● **List of tasks**:
1. From the tech-news page, list each subject the first comment gives a view on, one per paragraph between its opening praise and its closing "Keep up the good work."
2. Answer these from the tech-news page:
(a) Which week is the Tech News Debris on the next page for?
(b) What price does the first comment give for the flying car?
(c) Which iPad model does Paul Goodwin have?

● **Supplied passage**:
The smoke isn’t clearing. Not at all.

And now it’s Apple’s turn. Perhaps the long delay in refreshes to the Mac lineup reflects Apple’s struggle with the changing and fracturing markets. It will be interesting to see how Apple responds and which parts of this quickly changing marketplace Apple wants to engage and what approach the company takes.

Next page: The Tech News Debris for the Week of August 29th. What you need to know about 4K/HDR.

6 Comments Add a comment

  1. I really dig Particle Debris and the links to germane articles. I find your viewpoints interesting but I’ll have to disagree with some of these.

    I somewhat agree with your thoughts on the iPad but slowing growth is a long way from ‘dying.’ You still make a fair point though.

    Nadella is certainly an improvement over Ballmer but a company that loses it’s ‘golden key’ (or whatever it is) is not what I’d call ‘a very smart company.’

    Not so sure about the flying car. I mean, $300K and oh yeah, it just crashed. You need years of training for the license and airport access. Assured success? It’s a really cool toaster-frig though.

    I fail to see how the HP Slice is awesome. What new ground has it broken?

    I think the article on Baby Boomers is significant. I can see how many of those insights go hand in hand with much of what has made Apple successful.

    Keep up the good work. I really like most of your stuff.

  2. Paul Goodwin

    I find that a regular iPad (I have an iPad Air 2) fills the bill for a lot of work. As an engineer consulting with other engineers online using things like Webex, Box and others, the iPad is an almost ideal tool. I never really want for a keyboard, it wouldn’t add that much to my personal work experience, however, I can see where others would value it.

    The only negative to using an iPad for work in a web based environment is that there are still a lot of web page designs that aren’t very iOS friendly. Many time they offer apps which don’t have the full capability of their web based designed tools. And even their web based tools are nearly always deficient when running on a Mac or in iOS Safari. The world still doesn’t recognize the iPad as a serious engineering tool, and many site just won’t invest in making them Mad or iOS friendly.

● **Provided data**:
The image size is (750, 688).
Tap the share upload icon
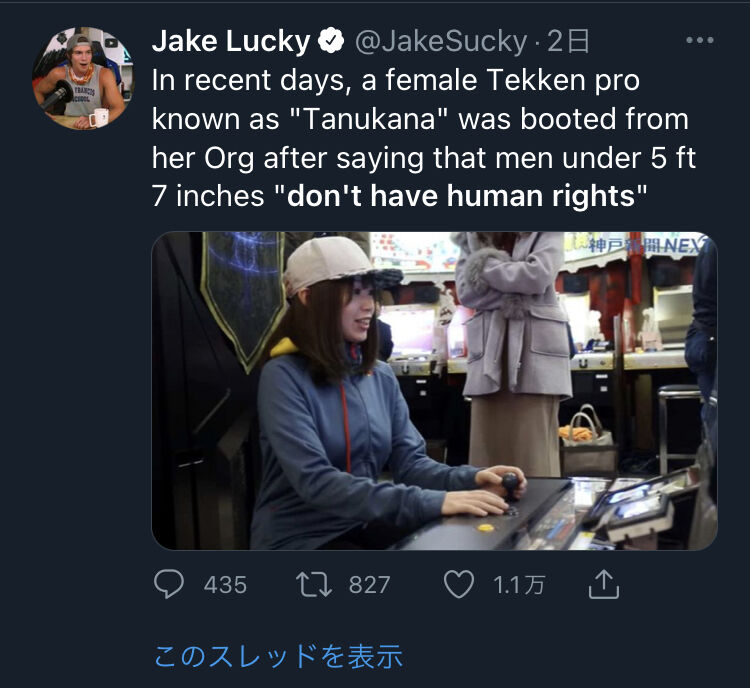point(604,584)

● **Solutions to the tasks**:
1.
- The iPad
- Nadella (compared with Ballmer)
- The flying car
- The HP Slice
- The article on Baby Boomers

2.
(a) The week of August 29th.
(b) $300K.
(c) An iPad Air 2.